Start of Records provided
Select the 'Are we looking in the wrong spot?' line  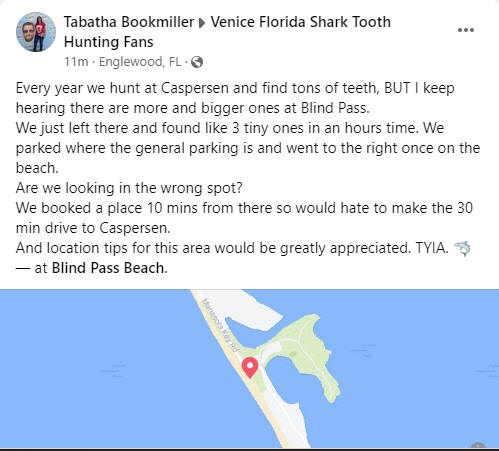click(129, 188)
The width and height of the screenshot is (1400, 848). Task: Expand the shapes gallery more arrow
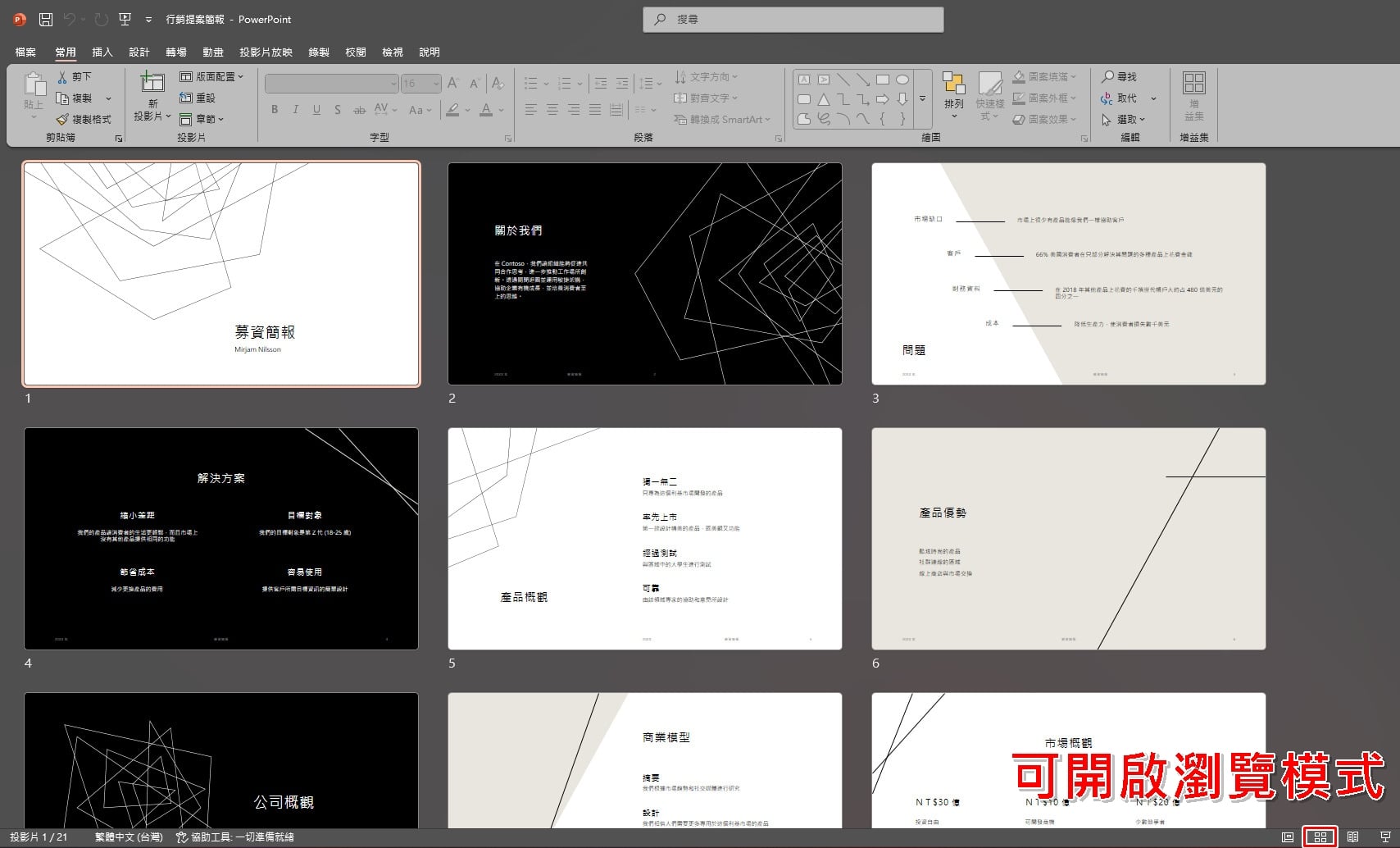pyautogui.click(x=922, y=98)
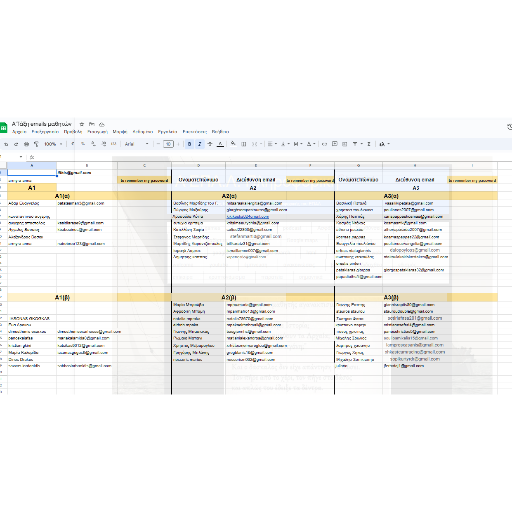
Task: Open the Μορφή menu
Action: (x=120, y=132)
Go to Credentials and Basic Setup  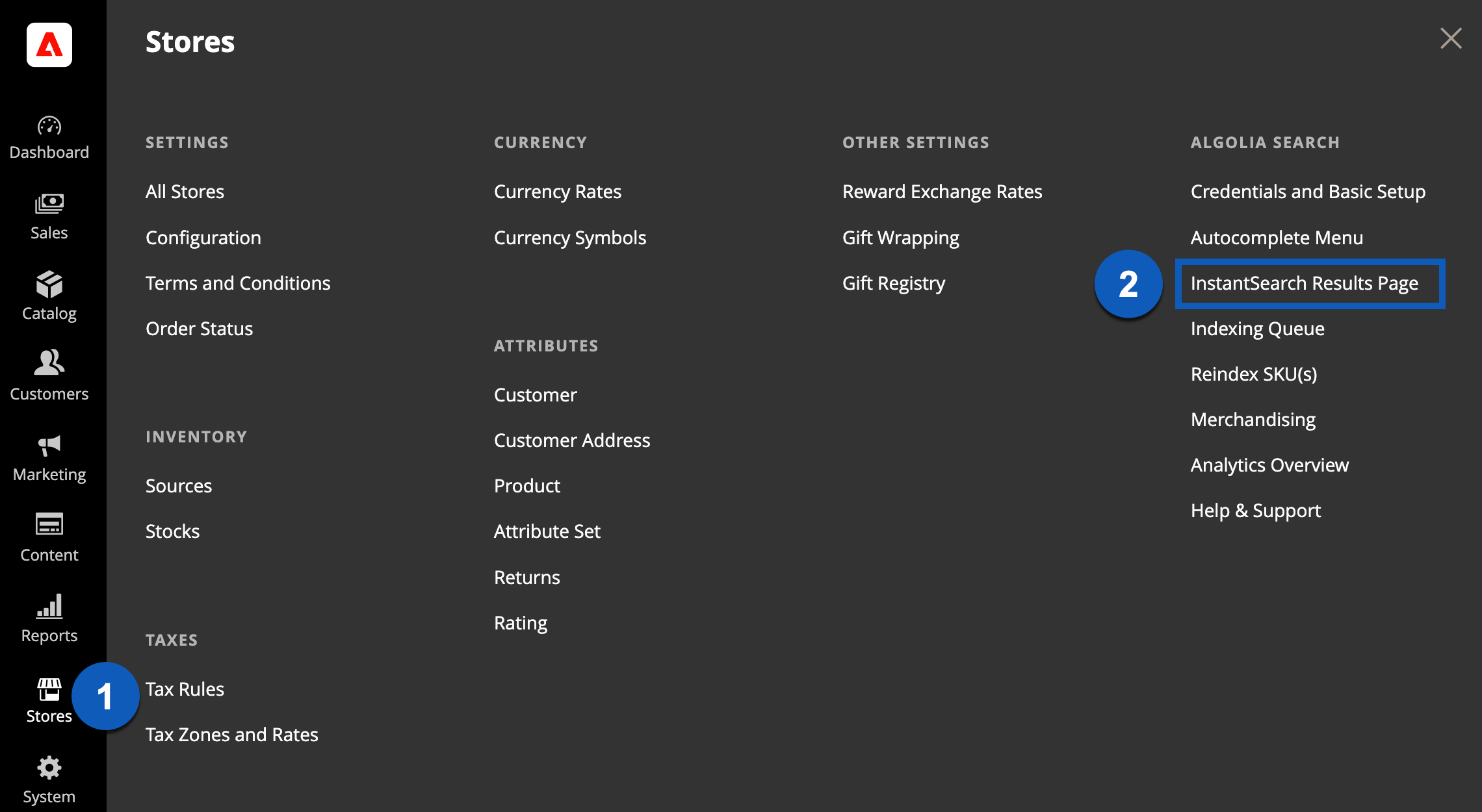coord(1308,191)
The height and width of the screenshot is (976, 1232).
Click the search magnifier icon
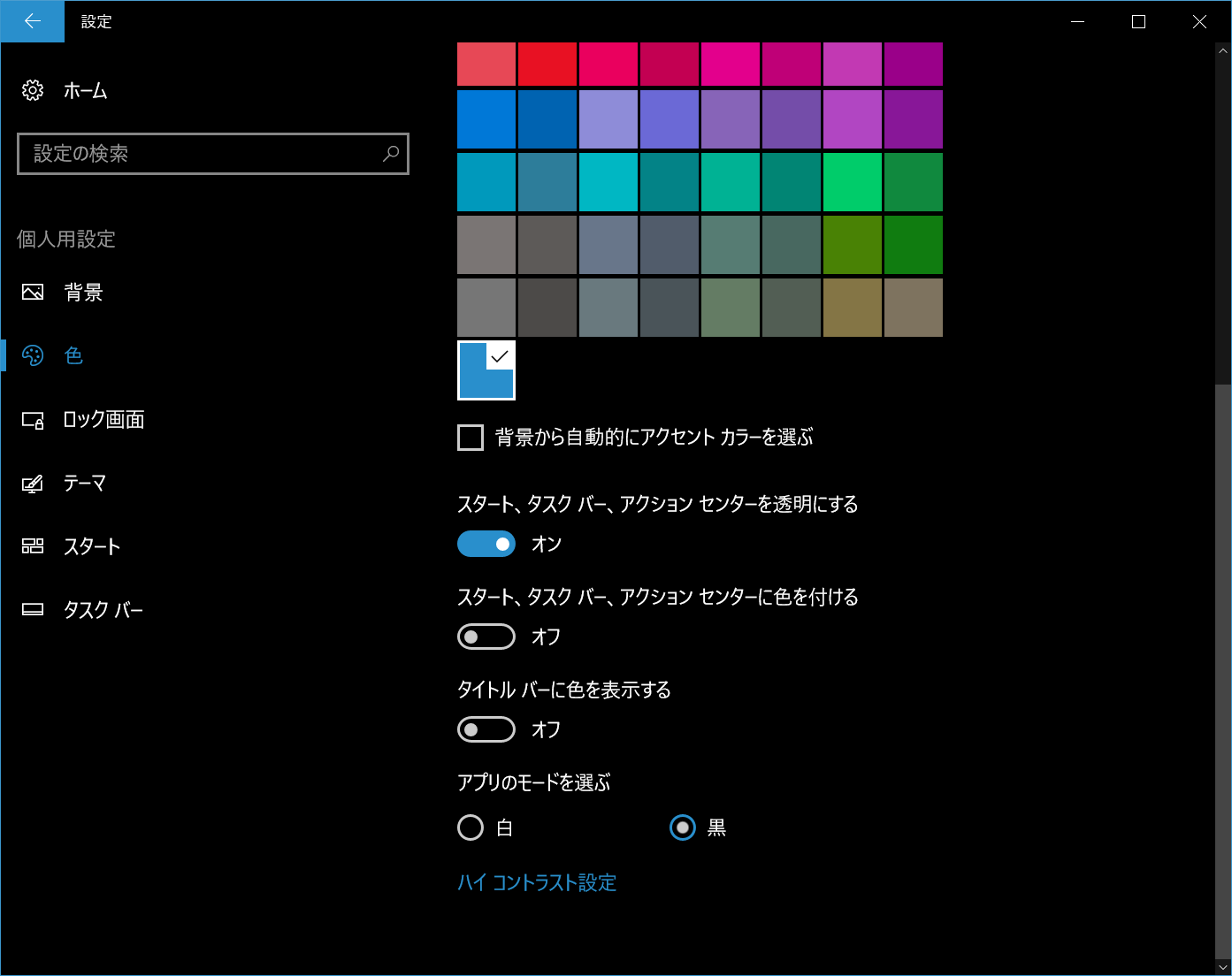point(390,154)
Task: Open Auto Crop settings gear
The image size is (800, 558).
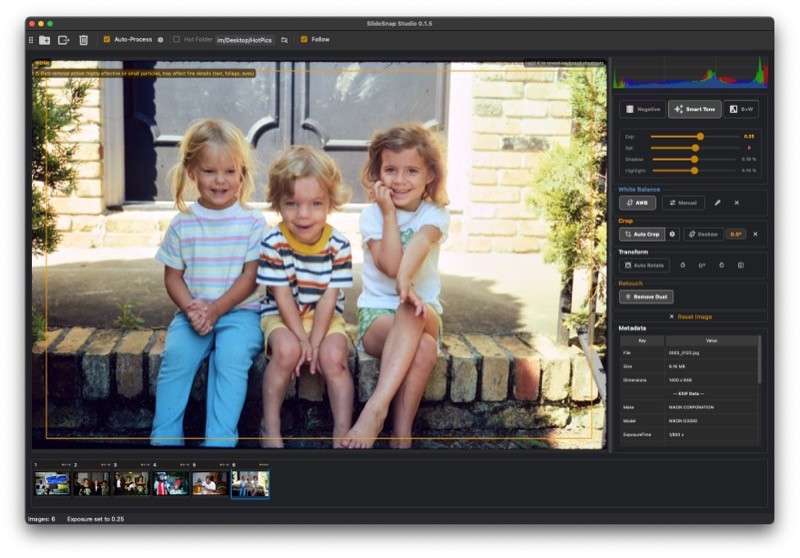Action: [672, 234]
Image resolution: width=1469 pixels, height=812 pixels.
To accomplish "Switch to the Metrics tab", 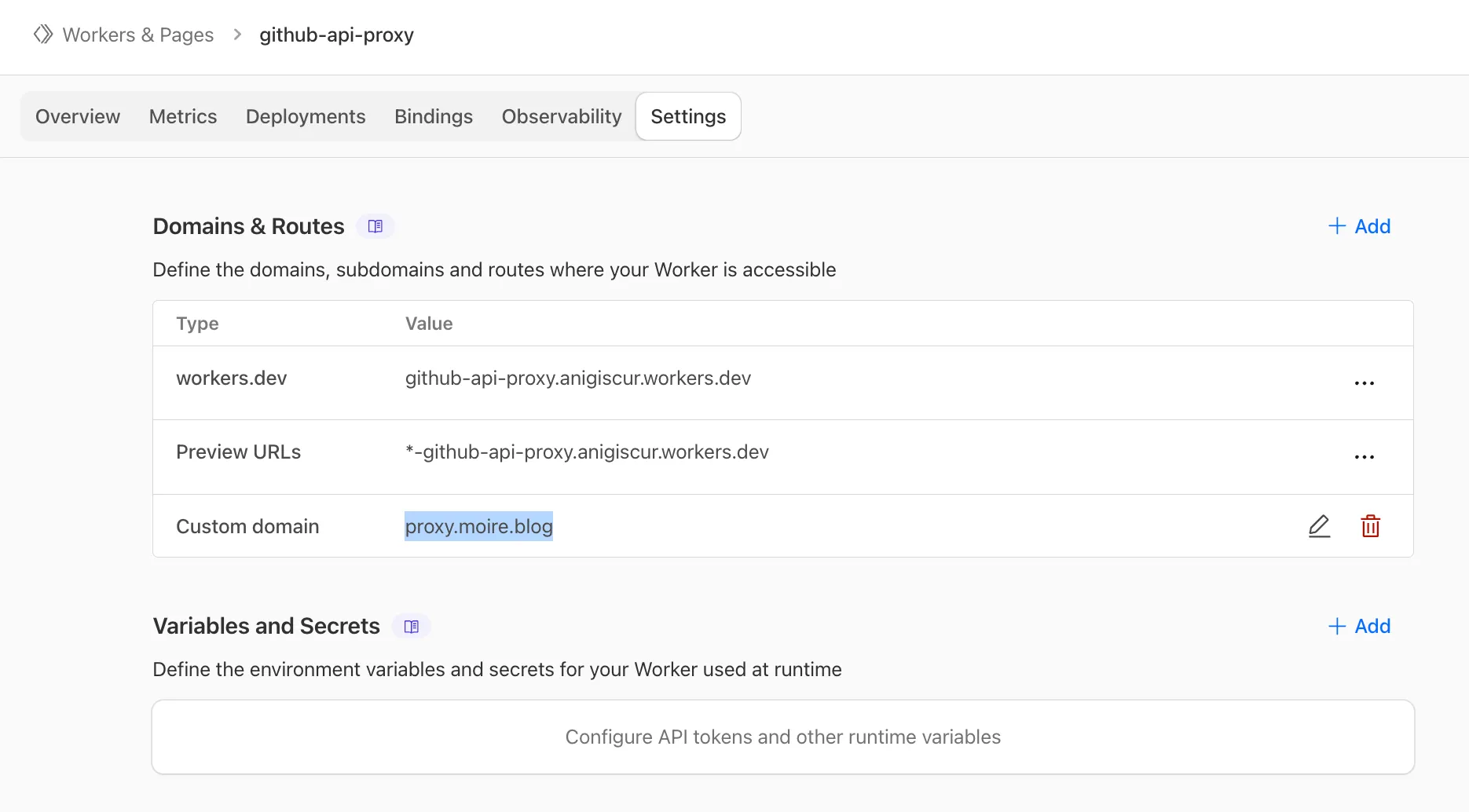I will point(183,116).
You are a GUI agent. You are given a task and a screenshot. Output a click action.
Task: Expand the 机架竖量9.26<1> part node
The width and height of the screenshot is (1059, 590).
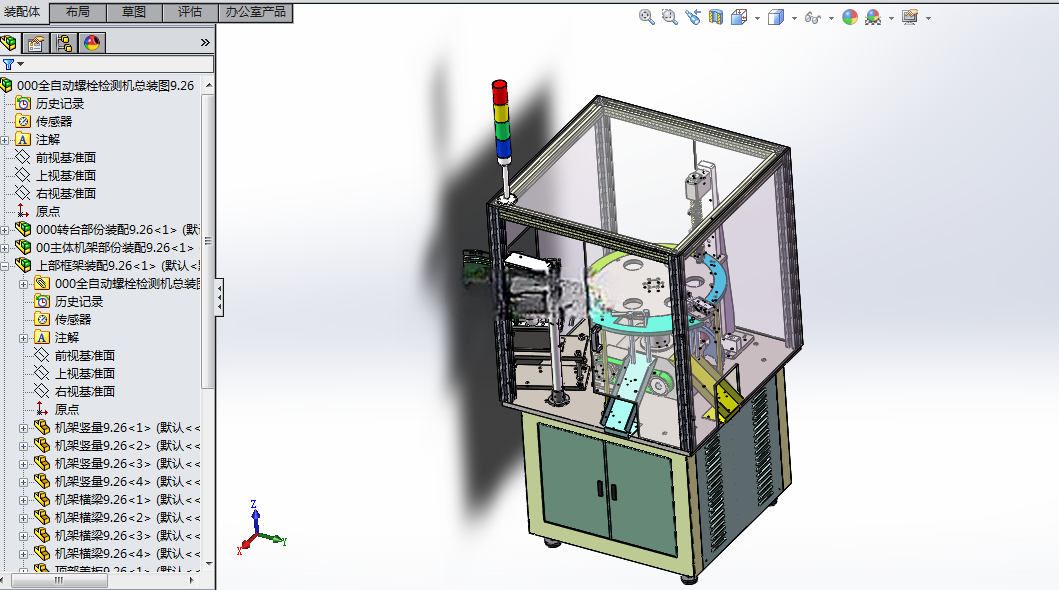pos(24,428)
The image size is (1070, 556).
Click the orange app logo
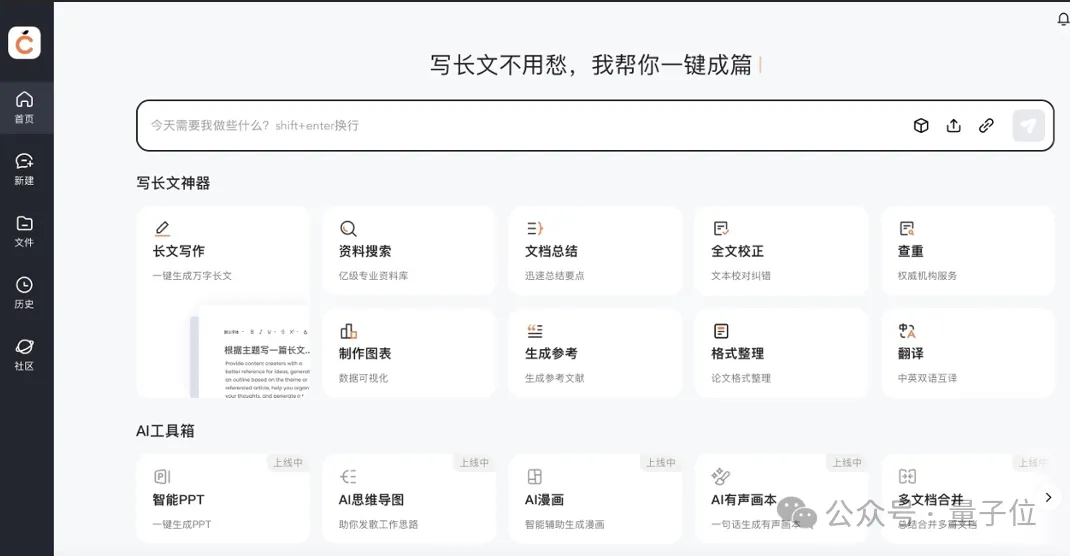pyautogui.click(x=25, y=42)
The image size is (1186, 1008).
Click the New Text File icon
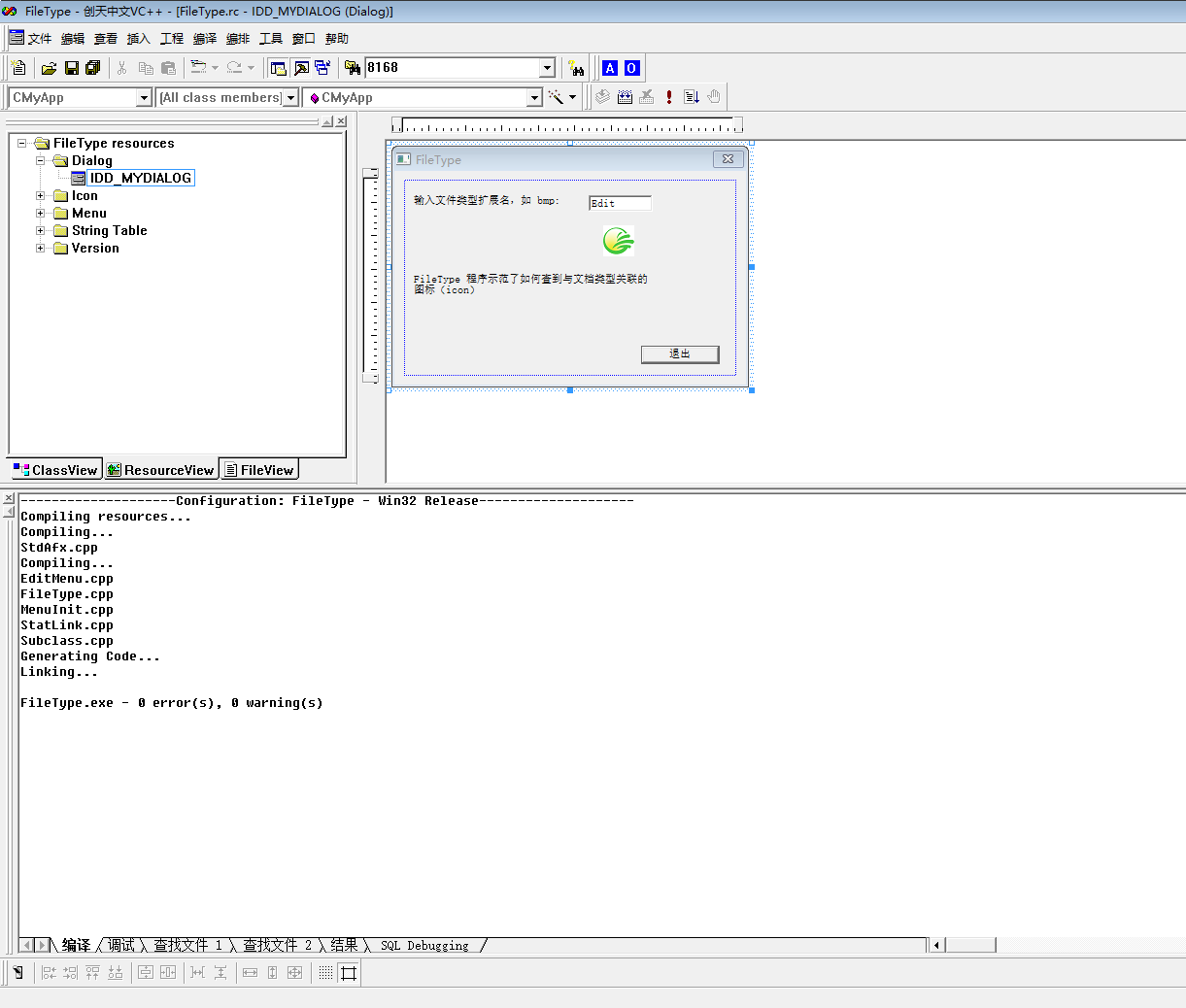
End of Records provided
What is needed:
From the line containing "Task: Expand the 机架竖量9.26<1> part node" to the last line of the records above, return each line exactly, both ends included, and nothing more. Leave out the pictures.

Reply to the exercise:
Task: Expand the 机架竖量9.26<1> part node
The width and height of the screenshot is (1059, 590).
pos(24,428)
The image size is (1070, 556).
Click the orange app logo
pyautogui.click(x=25, y=42)
The image size is (1186, 1008).
Click the New Text File icon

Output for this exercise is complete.